Vestas Wind Systems (OTCPK:VWDRY) +11% Wednesday in European trading despite reporting a bigger than expected Q2 net loss, as the wind turbine maker said it was able to pass along high costs from raw materials and transport to customers.
Vestas (OTCPK:VWDRY) said it raised its prices in Q2 by 22% Y/Y, an indicator that the company's hard-hit profit margins could improve.
Vestas (OTCPK:VWDRY) swung to a Q2 net loss of €119M ($121.5M) from a profit of €82M in the year-earlier quarter, as revenue fell 6.5% to €3.31B, below analyst consensus estimates for a a net loss of €85M on revenues of €3.49B.
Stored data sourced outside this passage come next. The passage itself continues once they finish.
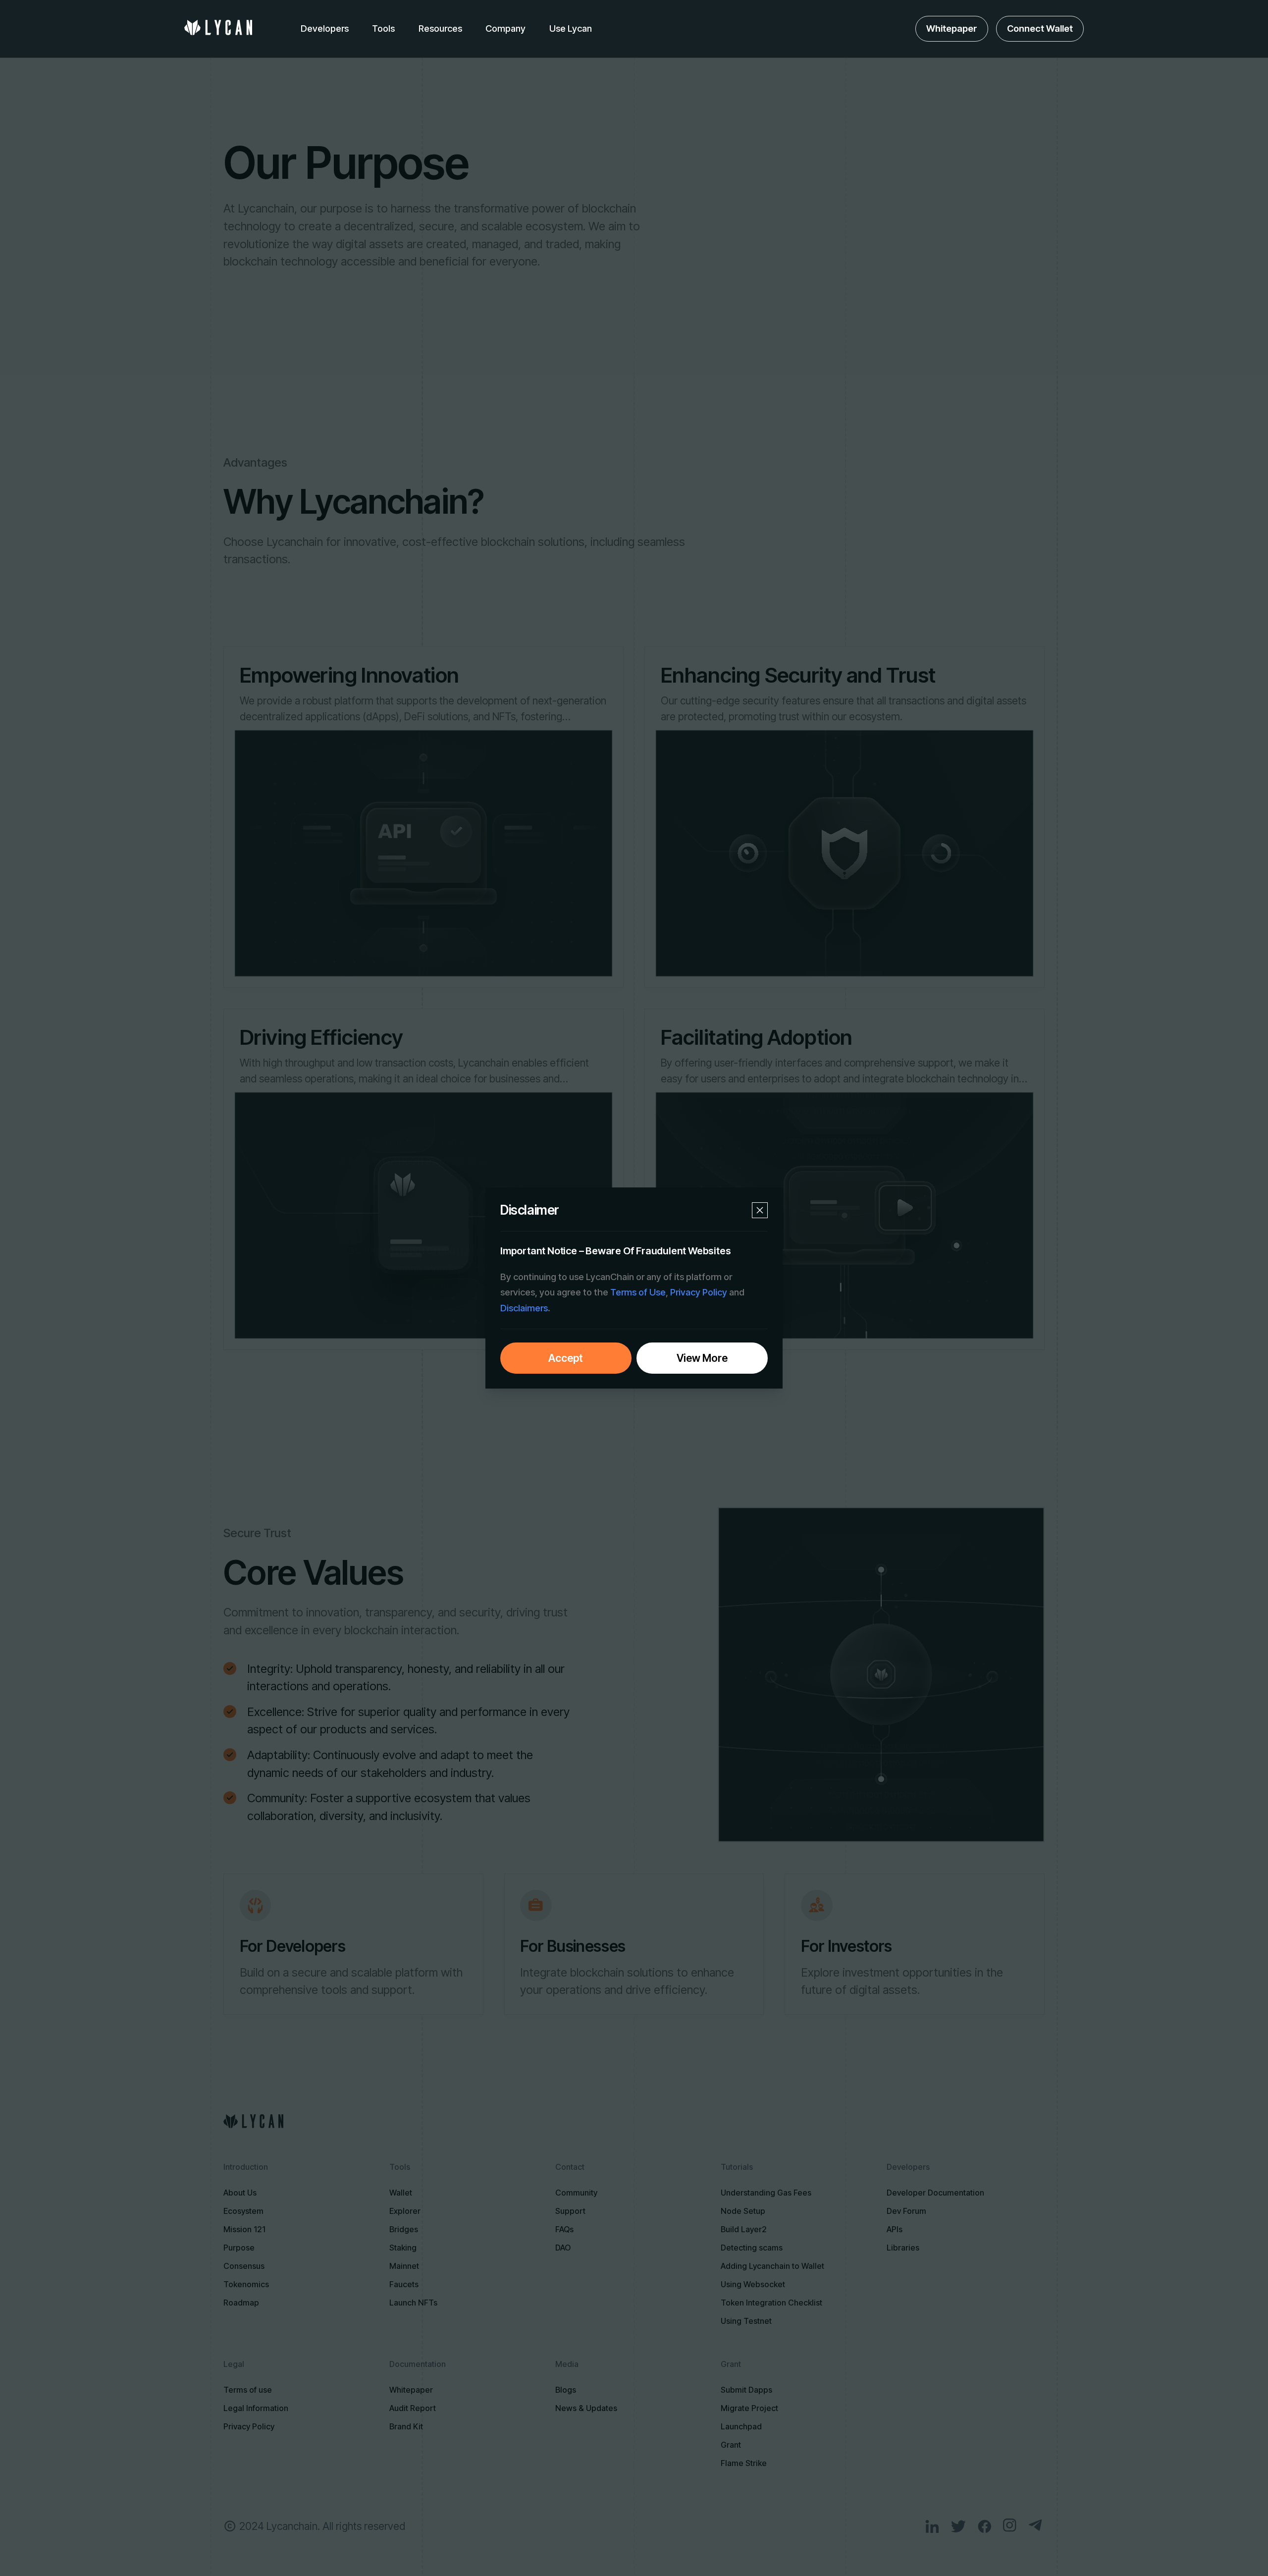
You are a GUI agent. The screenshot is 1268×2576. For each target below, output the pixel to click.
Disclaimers (524, 1307)
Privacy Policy (698, 1292)
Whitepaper (951, 28)
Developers (325, 28)
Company (505, 28)
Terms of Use (638, 1292)
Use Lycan (570, 28)
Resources (440, 28)
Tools (383, 28)
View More (702, 1358)
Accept (565, 1358)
But the company said the average selling price of its onshore products in Q2 increased to €960K/MW.
"We have taken in orders at the highest price level in ten years," CEO Henrik Andersen told Reuters. "Our price development will lead to a more positive 2023."
Andersen also said the new climate and energy bill passed in the U.S. Senate this week is "very supportive of renewable energy in the United States over the next 10 years," and if passed by the U.S. House would strengthen Vestas' (OTCPK:VWDRY) order intake next year and in 2024.
For the full year, Vestas (OTCPK:VWDRY) said it continues to expect revenues of €14.5B-€16B and an EBIT margin of flat to -5%, and still anticipates total investments of ~€1B for the year.